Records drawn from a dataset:
□ □ □ □ □

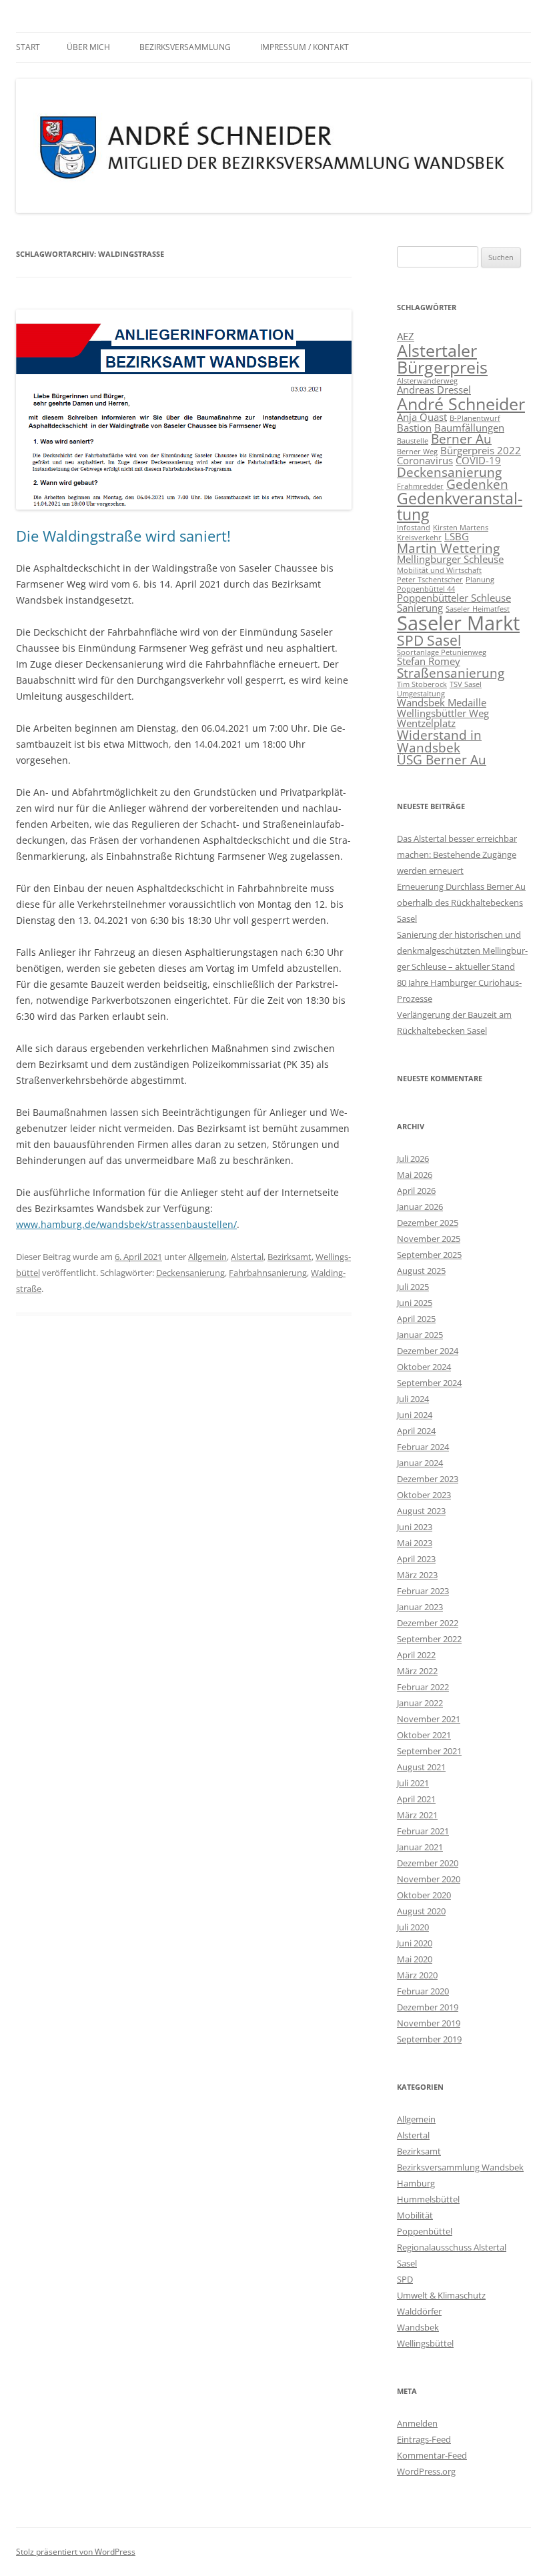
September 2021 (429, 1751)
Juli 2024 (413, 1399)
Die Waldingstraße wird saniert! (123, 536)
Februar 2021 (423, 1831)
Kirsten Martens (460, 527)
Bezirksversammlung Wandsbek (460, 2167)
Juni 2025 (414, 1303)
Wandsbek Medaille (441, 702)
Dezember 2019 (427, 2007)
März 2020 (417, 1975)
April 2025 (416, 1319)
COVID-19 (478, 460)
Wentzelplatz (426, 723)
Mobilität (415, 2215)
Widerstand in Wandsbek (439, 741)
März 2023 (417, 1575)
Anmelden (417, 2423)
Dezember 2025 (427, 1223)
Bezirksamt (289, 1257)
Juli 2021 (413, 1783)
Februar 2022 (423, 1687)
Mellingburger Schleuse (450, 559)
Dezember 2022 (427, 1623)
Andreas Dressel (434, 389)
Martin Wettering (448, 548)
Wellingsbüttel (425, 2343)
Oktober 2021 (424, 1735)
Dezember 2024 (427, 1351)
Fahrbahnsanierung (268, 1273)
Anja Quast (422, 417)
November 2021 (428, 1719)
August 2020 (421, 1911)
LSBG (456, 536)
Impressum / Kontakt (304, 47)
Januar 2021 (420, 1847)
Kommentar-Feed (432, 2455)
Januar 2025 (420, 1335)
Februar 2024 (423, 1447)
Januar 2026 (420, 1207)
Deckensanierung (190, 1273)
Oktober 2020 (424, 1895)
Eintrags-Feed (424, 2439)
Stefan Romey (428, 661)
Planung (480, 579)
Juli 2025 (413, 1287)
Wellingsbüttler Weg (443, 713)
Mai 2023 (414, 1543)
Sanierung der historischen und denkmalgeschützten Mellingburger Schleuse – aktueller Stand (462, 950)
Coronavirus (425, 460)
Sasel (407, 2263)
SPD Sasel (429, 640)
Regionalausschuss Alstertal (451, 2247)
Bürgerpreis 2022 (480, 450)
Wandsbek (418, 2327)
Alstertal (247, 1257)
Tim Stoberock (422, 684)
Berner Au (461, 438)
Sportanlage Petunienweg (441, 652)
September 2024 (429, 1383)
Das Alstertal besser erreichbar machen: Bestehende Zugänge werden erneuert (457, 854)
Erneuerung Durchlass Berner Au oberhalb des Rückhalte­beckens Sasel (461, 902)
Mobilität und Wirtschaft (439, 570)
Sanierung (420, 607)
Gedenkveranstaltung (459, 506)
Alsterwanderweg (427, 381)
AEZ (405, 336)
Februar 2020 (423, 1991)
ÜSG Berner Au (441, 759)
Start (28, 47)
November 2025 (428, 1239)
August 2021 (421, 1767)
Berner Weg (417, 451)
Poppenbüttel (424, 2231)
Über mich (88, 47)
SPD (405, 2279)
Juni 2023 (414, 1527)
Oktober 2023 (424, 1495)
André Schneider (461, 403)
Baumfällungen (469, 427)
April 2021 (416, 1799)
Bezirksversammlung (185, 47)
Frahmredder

□ □ □ □ □

Task directions: In the data shown above, how many lines hold the string "Berner"? The answer is the number alone.

Answer space: 4